| LESETEXT |
--
In der Anfragebeantwortung zum Budget, Frau Ministerin, ist irrsinnig oft gekommen: Die Kreativität des AMS-Managements wird gefordert sein, um die Maßnahmen weiter aufrechtzuerhalten. Ich muss ganz ehrlich sagen: Angesichts einer Aufstockung des Regelbudgets von ungefähr 50 Millionen Euro und gleichzeitigen Kürzungen im Vergleich zum Budgetprovisorium von 2018 von 540 Millionen Euro ist diese Kreativität wirklich zu suchen, denn das ist einfach nicht möglich und kann einfach nicht gelebt werden.
Daher stellen wir folgenden Antrag (Abg. Belakowitsch: Wer gehört denn zu diesem „wir“?):
Entschließungsantrag
der Abgeordneten Daniela Holzinger-Vogtenhuber, BA, Kolleginnen und Kollegen betreffend „die Sicherstellung der Finanzierung für Maßnahmen aktiver Arbeitsmarktpolitik für junge Menschen bis 25 Jahre, ältere Langzeitarbeitslose und anerkannte Flüchtlinge“
Der Nationalrat wolle beschließen:
„Die Bundesregierung wird aufgefordert, das Budget für aktive Arbeitsmarktpolitik durch das AMS um jeweils 300 Mio. € in den Jahren 2018 und 2019 aufzustocken. Diese zusätzlichen Mittel sollen zweckgebunden werden für:
- Ein Nachfolgeprogramm der Aktion 20.000, mit dem zielgerichtet und regional ältere Langzeitarbeitslose in den Arbeitsmarkt (re-)integriert werden können.
- Die Fortführung der Maßnahmen des Integrationsjahres zur Sicherstellung der Arbeitsmarktintegration anerkannter Flüchtlinge, denn Spracherwerb, Arbeit und Einkommen sind wesentliche Bestandteile gelungener Integration.
- Maßnahmen zur Umsetzung der Ausbildungsgarantie bis 25 Jahre.“
*****
Ich glaube, das ist ein zielführender Antrag. Es können damit die Maßnahmen, die man gesetzt hat, wirklich weitergeführt und weiter aufrechterhalten werden. Ich bitte um Zustimmung. – Danke sehr. (Beifall bei der Liste Pilz. – Abg. Belakowitsch: Können wir nicht unterstützen!)
--
| AUSGELESENE EINTRÄGE |

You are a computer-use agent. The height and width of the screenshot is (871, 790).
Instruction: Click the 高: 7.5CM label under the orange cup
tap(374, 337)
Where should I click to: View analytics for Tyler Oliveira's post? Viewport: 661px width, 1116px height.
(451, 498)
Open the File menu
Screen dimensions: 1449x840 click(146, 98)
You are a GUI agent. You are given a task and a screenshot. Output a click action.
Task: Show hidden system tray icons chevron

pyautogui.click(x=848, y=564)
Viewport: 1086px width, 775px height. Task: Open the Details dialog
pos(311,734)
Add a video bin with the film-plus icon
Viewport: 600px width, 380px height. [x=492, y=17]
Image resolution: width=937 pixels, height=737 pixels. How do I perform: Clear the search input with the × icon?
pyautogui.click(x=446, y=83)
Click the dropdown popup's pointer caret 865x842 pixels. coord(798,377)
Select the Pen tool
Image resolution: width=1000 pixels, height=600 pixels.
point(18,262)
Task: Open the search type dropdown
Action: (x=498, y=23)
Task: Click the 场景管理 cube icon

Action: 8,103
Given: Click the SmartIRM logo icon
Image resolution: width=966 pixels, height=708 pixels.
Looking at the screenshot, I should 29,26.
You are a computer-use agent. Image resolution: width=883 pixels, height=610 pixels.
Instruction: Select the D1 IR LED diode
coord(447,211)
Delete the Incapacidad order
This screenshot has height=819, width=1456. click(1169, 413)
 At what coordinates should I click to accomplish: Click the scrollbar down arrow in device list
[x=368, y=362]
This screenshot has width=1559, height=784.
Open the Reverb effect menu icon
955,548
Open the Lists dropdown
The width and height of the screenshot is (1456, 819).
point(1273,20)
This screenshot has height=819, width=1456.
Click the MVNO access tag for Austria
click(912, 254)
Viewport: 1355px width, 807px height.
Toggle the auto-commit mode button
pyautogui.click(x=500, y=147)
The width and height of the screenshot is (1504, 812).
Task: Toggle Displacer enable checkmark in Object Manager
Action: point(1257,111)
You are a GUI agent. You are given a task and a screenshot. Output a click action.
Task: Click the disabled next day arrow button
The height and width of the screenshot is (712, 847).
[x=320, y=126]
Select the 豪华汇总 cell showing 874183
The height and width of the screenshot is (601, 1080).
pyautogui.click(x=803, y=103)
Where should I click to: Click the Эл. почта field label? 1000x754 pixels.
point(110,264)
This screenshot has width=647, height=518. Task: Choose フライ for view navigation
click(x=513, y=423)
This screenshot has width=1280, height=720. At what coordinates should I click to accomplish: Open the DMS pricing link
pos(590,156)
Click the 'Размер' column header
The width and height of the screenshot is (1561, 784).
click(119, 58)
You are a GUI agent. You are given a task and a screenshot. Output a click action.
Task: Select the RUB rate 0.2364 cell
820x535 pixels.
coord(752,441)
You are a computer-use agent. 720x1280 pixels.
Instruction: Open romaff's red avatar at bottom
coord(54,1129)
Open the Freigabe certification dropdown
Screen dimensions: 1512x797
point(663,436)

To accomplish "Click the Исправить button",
--
| AUFGABE |
Schreiben Sie die Parlamentsrede zur Finanzierung der aktiven Arbeitsmarktpolitik im Anschluss an ihren letzten Satz weiter.

| ERGEBNIS |
12.15
Der Antrag hat folgenden Gesamtwortlaut:
Entschließungsantrag
der Abgeordneten Daniela Holzinger-Vogtenhuber, BA, Kolleginnen und Kollegen, betreffend die Sicherstellung der Finanzierung für Maßnahmen aktiver Arbeitsmarktpolitik für junge Menschen bis 25 Jahre, ältere Langzeitarbeitslose und anerkannte Flüchtlinge eingebracht im Zuge der Debatte über die Tagesordnungspunkte 4-6, zu Top 4) „Bericht des Budgetausschusses über die Regierungsvorlage (64 und Zu 64 d.B.): Bundesgesetz, mit dem das Bundesfinanzrahnnengesetz 2018 bis 2021 und das Bundesfinanzrahmengesetz 2019 bis 2022 erlassen werden (102 d.B.)" – UG 20 + 21
Begründung
Für das kommende +Jahr wird ein deutlicher Aufwendungsrückgang im DB 20.01.02 „Aktive Arbeitsmarktpolitik" veranschlagt. Weiters sind für 2019 keine Mittel für das Integrationsjahr bzw. dem Leistungsspektrum des Integrationsjahres entsprechende Maßnahmen mehr vorgesehen. Und auch in Hinblick auf die Ausbildungsgarantie bis 25 lässt das Budget ab 2019 jegliche Finanzierung vermissen.
In der Budgetanfragebeantwortung 10/SABBA vom 17.04.2018 zu „480/JBA-657/JBA und mündliche Anfragen", nimmt Sozialministerin Hartinger-Klein auf die Frage bzgl. der Kompensation fehlender Mittel im Bereich der Ausbildungsgarantie wie folgt Stellung:
„Vor dem Hintergrund der günstigen Konjunktur — und Arbeitsmarktentwicklung ist es Aufgabe des AMS, die entsprechenden Veranlassungen bedarfsgerecht zu treffen. (...) Für 2019 sehen die Kuchenstücke keine Extramittel für diese Zielgruppe im Bundesfinanzgesetz vor. Das AMS wird bedarfsgerechte Maßnahmen für die einzelnen Zielgruppen anbieten."
Ebenso vollständig gestrichen werden Mittel in der Höhe von 80 Mio. € für die Integration anerkannter Flüchtlinge (Asylberechtigte) am Arbeitsmarkt. Gefragt nach Lösungen, um trotz Wegfall der Gelder eine erfolgreiche Eingliederung der betreffenden Personen sicher zu stellen, antwortet die Ministerin in 10/SABBA wie folgt:
„Das AMS hat 2018 mehr Förderbudget als es 2017 ausgegeben hat. Das AMS wird bedarfsgerechte Maßnahmen für die einzelnen Zielgruppen anbieten, diese Umsetzung ist eine Managementaufgabe."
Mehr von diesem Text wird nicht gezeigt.